Als Teil einer EU-weiten Initiative hat beispielsweise das Ausbildungszentrum der Bauindustrie in Kerpen jungen Menschen aus Spanien und Griechenland Ausbildungsplätze und Praktika in der Region vermittelt. Denn während in einigen Ländern Europas die Jugendarbeitslosigkeit extrem hoch ist, finden Arbeitgeber in anderen Mitgliedstaaten keine passenden Bewerber.

EU-Gelder ermöglichen „Grünen Bahnhof“

Ein anderes Projekt, das mit EU-Geldern gefördert wurde, ist der „Grüne Bahnhof“ in Horrem: Mit Brüsseler Unterstützung hat die Deutsche Bahn diesen viel genutzten Verkehrsknotenpunkt klimafreundlich umgestaltet. Dank moderner Technologie wie einer Photovoltaik- und einer Geothermianlage werden umweltschädliche CO2-Emissionen im alltäglichen Betrieb vollständig vermieden.

Aktuell profitiert der Kreis Rhein-Erft außerdem von dem europäischen LEADER-Programm. Teile des Kreises bilden gemeinsam mit Gebieten der Kreise Düren und Euskirchen die „Zülpicher Börde“. Die EU stärkt die Entwicklung ländlicher Gebiete, indem sie Projekte lokaler Akteure ko-finanziert. Interessierte Bürgerinnen und Bürger können sich mit Ideen einbringen und diese selbst in die Tat umsetzen.

Jugendliche lernen interkulturelle Kompetenzen

Auch die Schülerinnen und Schüler des Kreises beschäftigen sich intensiv mit europäischen Themen: Mehrere Schulen im Kreis haben die Zertifizierung als „Europaschule“ erworben, unter anderem in Brühl, Kerpen und Hürth. Diese Schulen haben europäische Themen fest im Lehrplan verankert, etwa durch Schulpartnerschaften, Europafeste, Projektwochen oder Praktika im EU-Ausland. Um ihre Ideen zu realisieren, können die Schulen sich um Förderungen aus Brüssel bewerben.
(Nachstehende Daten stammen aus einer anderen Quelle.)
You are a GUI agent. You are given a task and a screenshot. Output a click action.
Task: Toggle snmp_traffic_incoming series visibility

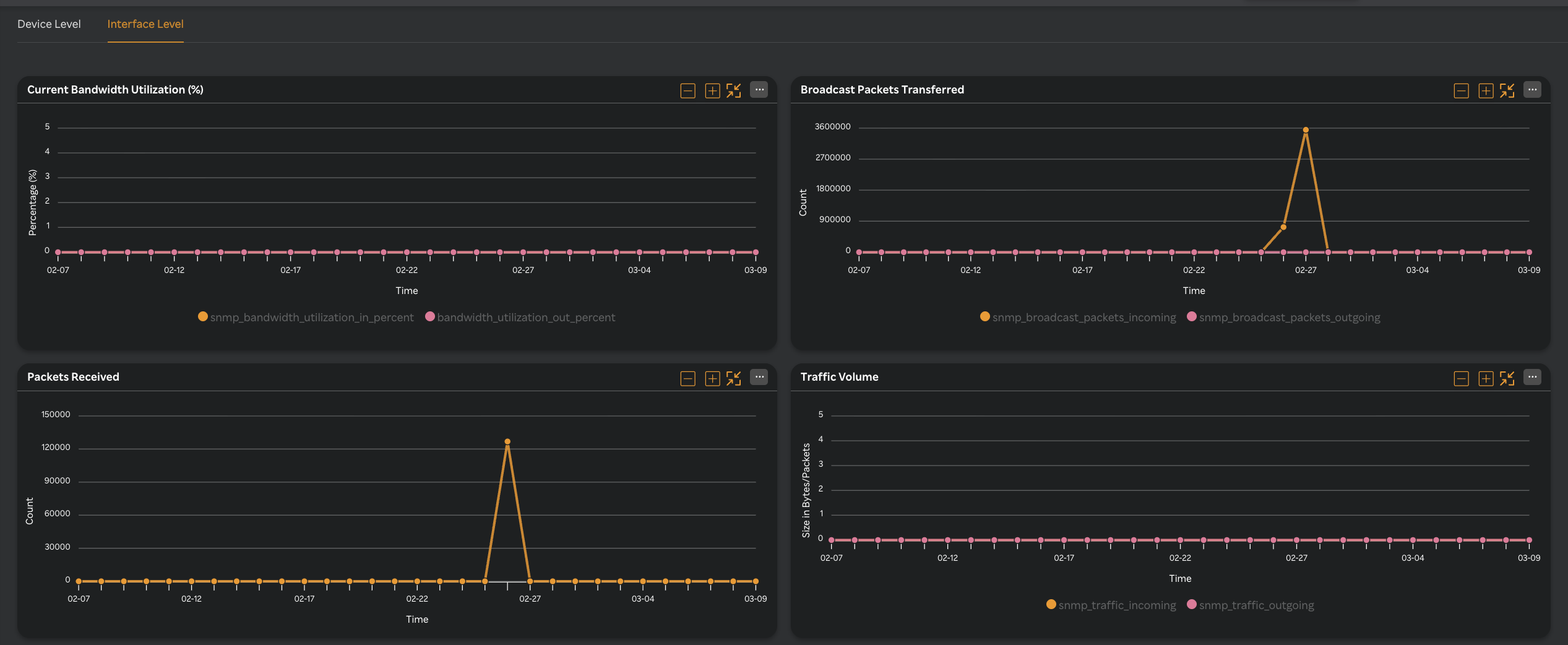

So wurde zum Beispiel dem Karl-Schiller-Berufskolleg das Projekt „YES Europe“ bewilligt. Ziel ist es, die Jugendlichen auf einen internationalen Arbeitsmarkt vorzubereiten. Gezielt werden die Schülerinnen und Schüler darauf vorbereitet, sich im EU-Ausland auf Stellen zu bewerben und ihre interkulturellen Kompetenzen werden gestärkt.